* Document segment:
*****

Beth Tucker, University of Pennsylvania
“Engulfed in Darkness:” Mourning Poetics in Classical Japanese Literature
This project is the first to analyze inter- and intra-textual medieval Japanese “mourning poetics.”
I argue that Murasaki Shikibu, author of the eleventh century tale, The Tale of Genji, invites
readers to translate and comprehend multi-layered references to sorrow, authority, eulogy, and
spirit pacification infused in scenes of mourning. This newly complex mourning poetics reflected
changing concepts of court culture and spirit pacification, as well as prefigured mourning scenes
that would eulogize historical characters through elegant and sage-like mourning. This paper
links the form and content of mourning scenes throughout nearly four hundred years of canonical
Japanese literature.
Anna-Alexandra Fodde-Reguer, University of Michigan
Dream divination in early China
A cache of texts now known as the “Yuelu Qin Slips” dates to the Qin dynasty (221-206 B.C.E.),
but the provenance is unknown. One section is entitled “Dream Divination.” I am translating and
analyzing this text, comparing it to passages on both early dream divination and Chinese
medicine, such as the Huangdi Neijing. My goal is to decipher the ways in which the author(s) of
the text viewed both the universe and their place within it.
Dennis Stromback, Temple University
The Value of Buddhism as Philosophy
There are many functions to the study of Buddhism. While there is long-term value to exploring
the historical trajectory of Buddhism within the framework of positivism, others argue that the
teachings of Buddhist thought as a philosophical discourse that can shed light upon the
constitution of subjectivity is equally as illuminating. David Loy's book Lack and Transcendence
presents a challenge to the dominant narrative that religious studies, or Buddhist studies rather,
should be one of textual analysis. By critiquing Heidegger, Derrida, and Sartre through the pen
of Buddhist non-duality, Loy brings this once-thought antiquarian discourse into the fold of
literary theory, and thus offering an alternative theoretical framework that is not rooted in
Western philosophy.

*****

(Stored records)

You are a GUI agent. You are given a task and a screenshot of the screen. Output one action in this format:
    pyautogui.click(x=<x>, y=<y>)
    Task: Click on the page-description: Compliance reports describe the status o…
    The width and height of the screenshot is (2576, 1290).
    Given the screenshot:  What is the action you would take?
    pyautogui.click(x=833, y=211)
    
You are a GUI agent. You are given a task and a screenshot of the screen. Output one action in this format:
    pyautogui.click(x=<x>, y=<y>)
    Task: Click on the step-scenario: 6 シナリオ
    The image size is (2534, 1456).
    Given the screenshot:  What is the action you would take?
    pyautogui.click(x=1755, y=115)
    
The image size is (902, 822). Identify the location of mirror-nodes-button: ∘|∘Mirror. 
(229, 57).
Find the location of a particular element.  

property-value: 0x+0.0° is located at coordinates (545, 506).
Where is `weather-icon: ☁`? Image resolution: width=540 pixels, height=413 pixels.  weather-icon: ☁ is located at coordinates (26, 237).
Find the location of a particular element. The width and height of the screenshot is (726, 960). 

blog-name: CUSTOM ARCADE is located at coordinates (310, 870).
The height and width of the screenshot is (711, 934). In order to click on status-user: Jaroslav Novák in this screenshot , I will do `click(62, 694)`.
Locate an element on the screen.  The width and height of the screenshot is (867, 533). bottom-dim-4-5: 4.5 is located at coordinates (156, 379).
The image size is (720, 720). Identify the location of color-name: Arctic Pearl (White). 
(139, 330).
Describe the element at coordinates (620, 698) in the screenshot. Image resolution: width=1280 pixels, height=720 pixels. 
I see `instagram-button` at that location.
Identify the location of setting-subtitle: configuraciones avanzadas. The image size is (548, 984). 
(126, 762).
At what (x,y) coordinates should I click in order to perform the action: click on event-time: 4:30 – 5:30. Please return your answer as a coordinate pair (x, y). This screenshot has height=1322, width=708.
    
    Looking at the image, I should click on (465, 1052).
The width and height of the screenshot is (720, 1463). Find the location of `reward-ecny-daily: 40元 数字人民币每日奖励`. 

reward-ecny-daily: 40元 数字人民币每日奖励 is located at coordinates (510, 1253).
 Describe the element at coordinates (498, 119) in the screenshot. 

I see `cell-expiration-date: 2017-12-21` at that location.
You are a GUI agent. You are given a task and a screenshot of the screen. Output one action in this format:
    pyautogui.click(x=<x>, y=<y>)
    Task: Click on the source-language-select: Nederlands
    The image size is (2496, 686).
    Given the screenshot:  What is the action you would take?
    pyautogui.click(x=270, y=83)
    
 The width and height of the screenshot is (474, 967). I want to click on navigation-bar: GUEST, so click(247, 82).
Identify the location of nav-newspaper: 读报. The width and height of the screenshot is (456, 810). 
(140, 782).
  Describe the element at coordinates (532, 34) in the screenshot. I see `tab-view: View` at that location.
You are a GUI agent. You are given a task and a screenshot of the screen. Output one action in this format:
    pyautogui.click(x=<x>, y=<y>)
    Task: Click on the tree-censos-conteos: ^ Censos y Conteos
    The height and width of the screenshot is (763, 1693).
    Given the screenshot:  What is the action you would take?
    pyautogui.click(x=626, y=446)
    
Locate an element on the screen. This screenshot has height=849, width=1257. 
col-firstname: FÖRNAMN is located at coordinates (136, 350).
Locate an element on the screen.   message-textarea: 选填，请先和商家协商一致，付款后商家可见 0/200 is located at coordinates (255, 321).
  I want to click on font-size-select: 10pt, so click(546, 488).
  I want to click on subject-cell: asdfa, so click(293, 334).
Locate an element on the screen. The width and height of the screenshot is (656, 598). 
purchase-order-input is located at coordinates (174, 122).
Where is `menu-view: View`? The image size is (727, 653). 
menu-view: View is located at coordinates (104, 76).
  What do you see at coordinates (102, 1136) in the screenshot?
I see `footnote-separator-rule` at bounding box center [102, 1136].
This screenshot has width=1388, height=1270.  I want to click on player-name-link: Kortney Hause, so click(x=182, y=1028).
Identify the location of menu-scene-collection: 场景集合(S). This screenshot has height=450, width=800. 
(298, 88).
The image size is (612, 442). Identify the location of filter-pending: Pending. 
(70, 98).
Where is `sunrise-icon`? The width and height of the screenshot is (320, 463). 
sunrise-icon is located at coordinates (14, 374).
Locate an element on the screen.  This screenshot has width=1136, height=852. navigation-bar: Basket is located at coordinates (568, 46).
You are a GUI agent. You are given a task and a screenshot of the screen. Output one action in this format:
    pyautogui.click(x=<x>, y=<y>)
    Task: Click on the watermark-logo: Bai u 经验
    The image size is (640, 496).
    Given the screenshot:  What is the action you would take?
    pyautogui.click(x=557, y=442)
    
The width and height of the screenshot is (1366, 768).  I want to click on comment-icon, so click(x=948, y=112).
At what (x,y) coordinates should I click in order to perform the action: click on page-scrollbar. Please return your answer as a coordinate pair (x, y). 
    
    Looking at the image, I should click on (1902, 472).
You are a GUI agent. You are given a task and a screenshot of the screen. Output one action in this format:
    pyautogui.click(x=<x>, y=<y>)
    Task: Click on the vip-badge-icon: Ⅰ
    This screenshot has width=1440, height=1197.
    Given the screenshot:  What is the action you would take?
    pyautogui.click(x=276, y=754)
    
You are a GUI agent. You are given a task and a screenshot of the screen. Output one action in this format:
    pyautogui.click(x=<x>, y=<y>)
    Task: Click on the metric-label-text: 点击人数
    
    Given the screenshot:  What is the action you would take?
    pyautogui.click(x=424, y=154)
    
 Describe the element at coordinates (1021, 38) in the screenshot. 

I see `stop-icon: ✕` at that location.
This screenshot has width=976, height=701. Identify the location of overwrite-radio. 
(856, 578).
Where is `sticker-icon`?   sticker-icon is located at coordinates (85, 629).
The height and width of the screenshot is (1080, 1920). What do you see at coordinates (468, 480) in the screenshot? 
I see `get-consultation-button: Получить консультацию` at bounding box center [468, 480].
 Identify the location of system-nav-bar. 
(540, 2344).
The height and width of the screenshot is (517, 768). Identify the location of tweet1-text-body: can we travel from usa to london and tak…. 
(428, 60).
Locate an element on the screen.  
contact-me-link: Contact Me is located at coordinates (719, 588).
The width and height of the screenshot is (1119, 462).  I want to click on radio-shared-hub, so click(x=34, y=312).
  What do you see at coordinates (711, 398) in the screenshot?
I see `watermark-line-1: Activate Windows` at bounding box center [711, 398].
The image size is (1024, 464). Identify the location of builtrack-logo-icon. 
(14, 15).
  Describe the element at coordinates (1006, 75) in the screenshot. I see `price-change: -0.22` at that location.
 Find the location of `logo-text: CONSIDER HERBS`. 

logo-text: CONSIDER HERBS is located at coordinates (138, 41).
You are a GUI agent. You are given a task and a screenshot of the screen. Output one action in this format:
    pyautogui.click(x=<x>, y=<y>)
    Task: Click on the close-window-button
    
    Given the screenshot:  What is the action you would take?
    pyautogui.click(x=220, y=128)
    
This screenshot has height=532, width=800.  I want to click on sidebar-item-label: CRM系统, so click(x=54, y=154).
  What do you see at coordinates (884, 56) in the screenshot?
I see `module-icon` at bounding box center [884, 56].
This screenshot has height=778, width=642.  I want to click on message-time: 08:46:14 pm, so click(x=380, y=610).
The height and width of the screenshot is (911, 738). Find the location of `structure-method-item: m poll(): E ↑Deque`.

*****

* Work order A: According to the project abstracts, to what dynasty do the Yuelu Qin Slips date?
* Work order B: Resume the project abstracts on Asian literature and thought, starting right after their final sentence.

* Written answer A: The Qin dynasty (221-206 B.C.E.).

* Written answer B:
Linda Chance, University of Pennsylvania
Possessing Women: Feminine Strategies in the Japanese Literary Canon
In Japanese literature, as in many traditions, male writers frequently chose to speak in
feminine voices, thereby becoming literary cross-dressers, if you will. The notion of a gender
divide in writing was crucial to the structure of the canon, and affected the reception of works
by female authors, which were frequently rewritten by men. (This tendency continues to the
present day.) Rather than argue that these appropriations were unfair, I show that "speaking as"
a woman enabled the creation of important archetypes and affected the hierarchy of genres
in Japan.
Guia Calicdan Apostle, The Richard Stockton College of New Jersey
The Spiritual Beliefs of Baha'i Mental Health Practitioners
With growing recognition on the importance of religious and spiritual concerns in mental health
practice, empirical research into spiritually integrated practice has been largely conducted from a
Christian perspective. This presentation aims to expand through thematic analysis an exploration
of the beliefs and spiritual orientation towards mental health practice by a cohort of mental
health providers who are self-identified members of the Baha'i Faith, one of the lesser-known but
fast growing religions in the world today.
Stephen Lang, Penn Museum
The Asian Collection at the Penn Museum
The University of Pennsylvania Museum of Archaeology and Anthropology has diverse holdings
from all over the world. This presentation will highlight some of the strengths of the Asian
collection and serve as an invitation for scholars in the region to come visit the museum and do
research. Upcoming events of scholarly interest at the museum will be announced followed by a
brief demo of the 'Search the Collections' website and its functionality.